Collected data entries
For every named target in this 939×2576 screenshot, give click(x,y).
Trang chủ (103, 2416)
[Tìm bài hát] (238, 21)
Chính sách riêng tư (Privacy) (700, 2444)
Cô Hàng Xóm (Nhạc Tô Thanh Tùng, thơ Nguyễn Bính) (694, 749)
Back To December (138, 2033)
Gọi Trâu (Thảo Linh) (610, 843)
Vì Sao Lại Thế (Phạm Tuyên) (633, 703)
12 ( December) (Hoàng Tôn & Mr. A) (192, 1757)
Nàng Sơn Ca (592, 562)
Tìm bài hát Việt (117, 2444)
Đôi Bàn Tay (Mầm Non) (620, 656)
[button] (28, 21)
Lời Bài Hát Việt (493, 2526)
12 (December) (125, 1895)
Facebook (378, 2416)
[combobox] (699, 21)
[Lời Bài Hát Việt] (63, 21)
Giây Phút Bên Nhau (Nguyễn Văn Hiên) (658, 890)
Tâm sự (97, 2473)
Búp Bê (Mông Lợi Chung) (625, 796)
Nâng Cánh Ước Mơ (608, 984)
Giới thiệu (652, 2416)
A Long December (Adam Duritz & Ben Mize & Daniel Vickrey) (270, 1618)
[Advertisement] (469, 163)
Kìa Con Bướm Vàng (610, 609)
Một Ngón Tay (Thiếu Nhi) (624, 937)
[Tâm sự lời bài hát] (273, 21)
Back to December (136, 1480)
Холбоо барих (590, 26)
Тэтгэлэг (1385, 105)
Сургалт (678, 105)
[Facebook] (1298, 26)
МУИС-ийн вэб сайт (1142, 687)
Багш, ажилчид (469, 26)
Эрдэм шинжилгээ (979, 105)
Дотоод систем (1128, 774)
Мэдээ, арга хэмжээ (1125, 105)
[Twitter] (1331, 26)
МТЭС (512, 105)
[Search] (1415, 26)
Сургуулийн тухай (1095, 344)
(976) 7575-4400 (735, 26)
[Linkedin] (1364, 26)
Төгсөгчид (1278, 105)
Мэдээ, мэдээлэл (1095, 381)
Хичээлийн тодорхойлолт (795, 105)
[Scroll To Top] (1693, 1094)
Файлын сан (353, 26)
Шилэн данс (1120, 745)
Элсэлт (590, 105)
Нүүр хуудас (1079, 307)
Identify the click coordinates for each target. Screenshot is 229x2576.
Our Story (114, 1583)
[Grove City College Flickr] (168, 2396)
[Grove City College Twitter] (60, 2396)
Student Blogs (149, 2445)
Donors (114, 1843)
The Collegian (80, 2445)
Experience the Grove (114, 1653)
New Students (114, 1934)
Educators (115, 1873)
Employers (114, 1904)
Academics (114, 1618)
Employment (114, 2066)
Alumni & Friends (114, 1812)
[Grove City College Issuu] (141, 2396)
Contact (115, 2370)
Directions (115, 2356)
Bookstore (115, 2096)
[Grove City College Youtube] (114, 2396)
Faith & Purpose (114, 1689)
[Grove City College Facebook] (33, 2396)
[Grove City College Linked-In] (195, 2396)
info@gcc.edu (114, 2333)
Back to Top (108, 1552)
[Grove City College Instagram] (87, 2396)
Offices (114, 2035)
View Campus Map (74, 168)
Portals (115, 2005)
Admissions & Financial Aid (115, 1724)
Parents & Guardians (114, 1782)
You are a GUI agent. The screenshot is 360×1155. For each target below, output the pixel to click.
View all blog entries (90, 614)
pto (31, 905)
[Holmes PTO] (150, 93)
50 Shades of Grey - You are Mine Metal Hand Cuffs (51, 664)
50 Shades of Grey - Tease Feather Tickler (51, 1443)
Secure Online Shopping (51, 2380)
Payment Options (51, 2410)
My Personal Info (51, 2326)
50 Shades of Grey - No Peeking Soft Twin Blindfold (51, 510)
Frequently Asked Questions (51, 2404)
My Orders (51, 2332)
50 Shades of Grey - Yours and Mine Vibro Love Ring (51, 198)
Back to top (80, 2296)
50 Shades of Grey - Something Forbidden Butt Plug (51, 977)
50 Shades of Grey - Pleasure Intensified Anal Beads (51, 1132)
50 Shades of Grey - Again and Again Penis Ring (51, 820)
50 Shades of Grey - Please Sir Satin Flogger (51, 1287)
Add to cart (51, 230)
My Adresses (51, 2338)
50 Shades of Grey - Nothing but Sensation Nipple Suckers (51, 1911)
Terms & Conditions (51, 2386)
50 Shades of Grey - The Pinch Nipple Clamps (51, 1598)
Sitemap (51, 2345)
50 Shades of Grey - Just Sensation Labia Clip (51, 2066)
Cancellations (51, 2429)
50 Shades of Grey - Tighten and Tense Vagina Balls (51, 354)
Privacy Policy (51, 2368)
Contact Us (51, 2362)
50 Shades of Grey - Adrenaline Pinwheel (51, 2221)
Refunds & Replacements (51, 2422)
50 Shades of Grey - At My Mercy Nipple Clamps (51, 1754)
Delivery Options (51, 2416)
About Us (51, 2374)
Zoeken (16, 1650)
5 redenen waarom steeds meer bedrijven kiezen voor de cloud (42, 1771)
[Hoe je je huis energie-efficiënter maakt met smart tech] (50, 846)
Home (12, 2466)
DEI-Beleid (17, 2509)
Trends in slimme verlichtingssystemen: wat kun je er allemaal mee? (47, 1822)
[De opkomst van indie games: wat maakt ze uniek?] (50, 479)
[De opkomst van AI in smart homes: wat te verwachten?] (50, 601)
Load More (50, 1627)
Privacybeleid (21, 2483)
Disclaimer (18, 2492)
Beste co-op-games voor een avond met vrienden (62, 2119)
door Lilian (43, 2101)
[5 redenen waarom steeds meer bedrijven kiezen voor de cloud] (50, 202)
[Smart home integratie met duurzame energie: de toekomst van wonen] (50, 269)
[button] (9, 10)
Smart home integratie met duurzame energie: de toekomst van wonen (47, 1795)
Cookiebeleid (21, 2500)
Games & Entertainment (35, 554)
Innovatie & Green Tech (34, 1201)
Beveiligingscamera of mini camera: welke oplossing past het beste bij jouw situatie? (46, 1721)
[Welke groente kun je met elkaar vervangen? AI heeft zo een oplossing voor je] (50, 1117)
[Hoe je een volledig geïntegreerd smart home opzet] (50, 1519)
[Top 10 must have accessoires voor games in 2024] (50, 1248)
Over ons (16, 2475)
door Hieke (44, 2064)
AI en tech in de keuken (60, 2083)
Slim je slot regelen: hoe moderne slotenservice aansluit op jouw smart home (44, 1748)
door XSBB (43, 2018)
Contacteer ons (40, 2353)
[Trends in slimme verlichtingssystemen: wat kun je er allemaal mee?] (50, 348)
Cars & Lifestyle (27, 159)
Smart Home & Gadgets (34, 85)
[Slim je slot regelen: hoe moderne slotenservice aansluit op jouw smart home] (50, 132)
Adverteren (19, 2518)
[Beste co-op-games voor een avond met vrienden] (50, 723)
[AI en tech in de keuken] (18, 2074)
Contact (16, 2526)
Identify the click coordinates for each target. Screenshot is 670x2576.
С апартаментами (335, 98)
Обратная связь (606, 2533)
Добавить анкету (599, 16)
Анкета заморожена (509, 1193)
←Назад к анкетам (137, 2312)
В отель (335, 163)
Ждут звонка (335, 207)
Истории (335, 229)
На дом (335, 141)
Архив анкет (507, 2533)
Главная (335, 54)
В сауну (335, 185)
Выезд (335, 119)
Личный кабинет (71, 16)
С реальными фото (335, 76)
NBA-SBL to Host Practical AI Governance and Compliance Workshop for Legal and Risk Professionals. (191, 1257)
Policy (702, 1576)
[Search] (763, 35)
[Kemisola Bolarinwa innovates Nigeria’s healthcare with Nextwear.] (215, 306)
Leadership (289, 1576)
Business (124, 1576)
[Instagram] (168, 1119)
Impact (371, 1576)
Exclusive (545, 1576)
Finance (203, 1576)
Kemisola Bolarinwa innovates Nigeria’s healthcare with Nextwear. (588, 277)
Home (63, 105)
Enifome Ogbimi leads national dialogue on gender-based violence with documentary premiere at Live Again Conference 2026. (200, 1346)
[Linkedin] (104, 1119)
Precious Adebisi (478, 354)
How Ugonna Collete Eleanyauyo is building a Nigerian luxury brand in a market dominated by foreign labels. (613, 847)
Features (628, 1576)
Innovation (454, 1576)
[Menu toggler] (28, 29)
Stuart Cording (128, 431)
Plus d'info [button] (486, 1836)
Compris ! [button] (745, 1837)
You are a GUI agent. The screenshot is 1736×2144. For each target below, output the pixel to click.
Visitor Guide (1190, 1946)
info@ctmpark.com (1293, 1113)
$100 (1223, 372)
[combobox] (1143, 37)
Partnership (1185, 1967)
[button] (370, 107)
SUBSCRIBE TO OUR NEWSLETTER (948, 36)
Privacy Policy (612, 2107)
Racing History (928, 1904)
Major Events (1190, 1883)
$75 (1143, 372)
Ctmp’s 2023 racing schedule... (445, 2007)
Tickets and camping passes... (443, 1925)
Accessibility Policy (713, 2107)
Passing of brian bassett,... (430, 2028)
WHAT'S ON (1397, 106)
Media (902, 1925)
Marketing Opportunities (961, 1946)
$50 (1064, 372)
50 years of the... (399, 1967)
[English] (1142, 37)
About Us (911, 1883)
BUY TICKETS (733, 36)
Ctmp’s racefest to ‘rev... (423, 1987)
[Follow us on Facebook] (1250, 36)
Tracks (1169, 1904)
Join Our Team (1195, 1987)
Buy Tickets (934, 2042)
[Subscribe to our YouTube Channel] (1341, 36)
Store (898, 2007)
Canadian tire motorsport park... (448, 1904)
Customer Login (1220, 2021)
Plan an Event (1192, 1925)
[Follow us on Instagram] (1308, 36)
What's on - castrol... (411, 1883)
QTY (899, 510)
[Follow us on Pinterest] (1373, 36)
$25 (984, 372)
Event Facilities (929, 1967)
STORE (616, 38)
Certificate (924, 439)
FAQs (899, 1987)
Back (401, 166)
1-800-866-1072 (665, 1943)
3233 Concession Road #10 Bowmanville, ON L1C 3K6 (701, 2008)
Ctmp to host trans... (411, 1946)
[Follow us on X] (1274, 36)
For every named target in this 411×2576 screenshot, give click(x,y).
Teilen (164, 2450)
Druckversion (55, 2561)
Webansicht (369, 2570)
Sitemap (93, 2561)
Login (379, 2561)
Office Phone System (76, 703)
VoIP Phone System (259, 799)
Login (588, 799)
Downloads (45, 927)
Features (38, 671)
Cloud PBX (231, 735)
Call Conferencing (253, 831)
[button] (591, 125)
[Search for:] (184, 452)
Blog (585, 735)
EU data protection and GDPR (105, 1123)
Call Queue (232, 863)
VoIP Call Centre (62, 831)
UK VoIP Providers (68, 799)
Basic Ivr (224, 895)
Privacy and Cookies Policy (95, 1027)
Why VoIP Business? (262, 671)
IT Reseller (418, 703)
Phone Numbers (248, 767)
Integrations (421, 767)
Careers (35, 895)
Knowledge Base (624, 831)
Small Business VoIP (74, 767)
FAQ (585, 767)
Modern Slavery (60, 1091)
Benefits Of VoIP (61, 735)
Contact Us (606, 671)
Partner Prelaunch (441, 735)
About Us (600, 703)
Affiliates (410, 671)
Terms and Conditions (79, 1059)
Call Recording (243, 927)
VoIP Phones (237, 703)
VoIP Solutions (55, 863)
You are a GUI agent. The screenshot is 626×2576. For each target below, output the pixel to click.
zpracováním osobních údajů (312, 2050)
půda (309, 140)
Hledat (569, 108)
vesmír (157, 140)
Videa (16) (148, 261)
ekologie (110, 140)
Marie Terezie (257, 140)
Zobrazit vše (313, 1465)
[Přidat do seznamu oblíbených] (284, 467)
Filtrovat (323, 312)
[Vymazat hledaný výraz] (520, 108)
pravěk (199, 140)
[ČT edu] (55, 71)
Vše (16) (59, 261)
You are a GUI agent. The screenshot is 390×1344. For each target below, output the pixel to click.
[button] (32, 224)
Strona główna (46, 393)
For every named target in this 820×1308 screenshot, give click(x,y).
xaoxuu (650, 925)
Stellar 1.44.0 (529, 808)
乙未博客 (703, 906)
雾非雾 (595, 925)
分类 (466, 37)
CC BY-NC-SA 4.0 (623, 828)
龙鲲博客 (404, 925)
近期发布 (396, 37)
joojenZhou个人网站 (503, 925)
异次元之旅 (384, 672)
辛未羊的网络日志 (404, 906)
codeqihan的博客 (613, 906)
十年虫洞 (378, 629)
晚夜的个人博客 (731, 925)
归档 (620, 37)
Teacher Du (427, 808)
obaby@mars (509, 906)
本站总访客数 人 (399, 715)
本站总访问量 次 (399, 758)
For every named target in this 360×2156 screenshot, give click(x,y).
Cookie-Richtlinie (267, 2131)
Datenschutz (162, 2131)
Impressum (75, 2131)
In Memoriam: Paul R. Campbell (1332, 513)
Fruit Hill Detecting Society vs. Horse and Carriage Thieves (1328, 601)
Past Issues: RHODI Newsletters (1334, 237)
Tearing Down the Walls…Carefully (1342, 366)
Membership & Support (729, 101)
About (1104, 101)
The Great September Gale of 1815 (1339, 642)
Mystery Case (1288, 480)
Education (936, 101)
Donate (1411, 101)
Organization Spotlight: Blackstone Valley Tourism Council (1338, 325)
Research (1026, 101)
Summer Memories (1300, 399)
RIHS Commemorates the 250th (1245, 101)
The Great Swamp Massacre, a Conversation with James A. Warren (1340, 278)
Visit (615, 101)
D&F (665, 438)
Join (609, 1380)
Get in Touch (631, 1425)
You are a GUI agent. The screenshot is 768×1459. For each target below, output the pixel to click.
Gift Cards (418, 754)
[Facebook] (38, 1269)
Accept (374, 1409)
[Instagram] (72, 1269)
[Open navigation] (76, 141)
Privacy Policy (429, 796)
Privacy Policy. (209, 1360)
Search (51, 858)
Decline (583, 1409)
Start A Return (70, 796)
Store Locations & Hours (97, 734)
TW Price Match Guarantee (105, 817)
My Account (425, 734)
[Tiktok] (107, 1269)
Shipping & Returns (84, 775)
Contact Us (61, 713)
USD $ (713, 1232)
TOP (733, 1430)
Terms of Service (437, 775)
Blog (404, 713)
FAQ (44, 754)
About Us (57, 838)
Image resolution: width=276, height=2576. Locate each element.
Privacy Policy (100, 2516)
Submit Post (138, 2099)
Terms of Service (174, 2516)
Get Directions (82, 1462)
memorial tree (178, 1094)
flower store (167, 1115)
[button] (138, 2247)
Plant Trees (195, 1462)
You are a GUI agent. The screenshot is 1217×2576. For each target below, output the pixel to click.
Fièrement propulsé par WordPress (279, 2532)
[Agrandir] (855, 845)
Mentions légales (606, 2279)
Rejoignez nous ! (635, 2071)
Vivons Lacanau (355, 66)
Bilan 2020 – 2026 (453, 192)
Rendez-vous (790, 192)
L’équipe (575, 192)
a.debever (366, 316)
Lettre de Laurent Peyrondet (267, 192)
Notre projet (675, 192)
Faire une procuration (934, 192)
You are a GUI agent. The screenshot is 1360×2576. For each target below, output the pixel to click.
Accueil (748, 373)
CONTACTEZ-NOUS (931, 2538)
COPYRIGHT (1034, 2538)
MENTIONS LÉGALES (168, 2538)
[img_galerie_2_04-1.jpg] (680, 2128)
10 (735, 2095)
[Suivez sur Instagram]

* [YOUR ASSIGNMENT]:
Only the lines above from the one with "50 Shades of Grey - The" through the one with "50 Shades of Grey - At" should be duplicated, character for character.

* [RESULT OF THE EXERCISE]:
50 Shades of Grey - The Pinch Nipple Clamps (51, 1598)
Sitemap (51, 2345)
50 Shades of Grey - Just Sensation Labia Clip (51, 2066)
Cancellations (51, 2429)
50 Shades of Grey - Tighten and Tense Vagina Balls (51, 354)
Privacy Policy (51, 2368)
Contact Us (51, 2362)
50 Shades of Grey - Adrenaline Pinwheel (51, 2221)
Refunds & Replacements (51, 2422)
50 Shades of Grey - At My Mercy Nipple Clamps (51, 1754)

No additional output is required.